Elle a également ajouté qu'un accent sur le commerce informel transfrontalier était nécessaire pour le développement du commerce entre les différentes régions africaines. Ceci est une clé pour se développer et s'attaquer aux défis économiques.
''Bien que le commerce formel soit important, nous devons mettre l'accent sur le commerce informel et sur comment il pourra être facilité. Le secteur informel représente une grande partie de nos économies, pourtant des ressources sont insuffisantes pour promouvoir son développement''.
''Nous devons examiner les options telles que le développement des marchés locaux et la coopération au niveau national, spécialement dans l'agriculture. Notre production ne devrait pas se diriger uniquement vers les exportations. L'objectif devrait être de fournir des ressources suffisantes, de l'eau et des intrants'', a proposé Pressend.
Elle a également averti que ''c'est important que les pays maintiennent des tarifs protecteurs. Si nous libéralisons le commerce, nous serons soumis à une forte concurrence de la part des entreprises européennes et ne serons jamais en mesure de faire concurrence.

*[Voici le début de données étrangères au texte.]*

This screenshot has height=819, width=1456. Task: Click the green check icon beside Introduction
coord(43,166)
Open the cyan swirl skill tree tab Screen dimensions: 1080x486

Notre production et nos stratégies industrielles doivent être protégées''.
Mat Noor Nawi, directeur du service de planification économique au cabinet du Premier ministre de Malaisie, a déclaré à la conférence que l'interface entre les nations développées et celles en développement ne devrait pas favoriser un côté au détriment de l'autre.
''Des pays en développement devraient être autorisés à déterminer leur propre espace de politique générale'', a-t-il dit, ajoutant que l'histoire de réussite de la Malaisie montre que beaucoup d'accent doit être mis sur la surveillance et l'évaluation des programmes et des politiques.
Il a également mis l'accent sur la flexibilité et des approches basées sur des personnes, la stabilité politique, des mécanismes bien coordonnés et des organisations non gouvernementales et entreprises privées actives comme faisant partie des raisons de la croissance de l'économie malaise.
Dr Samuel Wangwe, un consultant, et Dr Yash Tandon, directeur exécutif de 'South Centre', une organisation intergouvernementale basée à Genève, en Suisse, ont reconnu que d'autres systèmes de savoir étaient nécessaires. Wangwe a proposé d'augmenter la capacité pour la recherche en politique générale.
Les participants ont réitéré que les pays en développement devraient être autorisés à déterminer leurs propres espaces de politique générale et que le soutien des pays développés aux pays en développement devrait être flexible.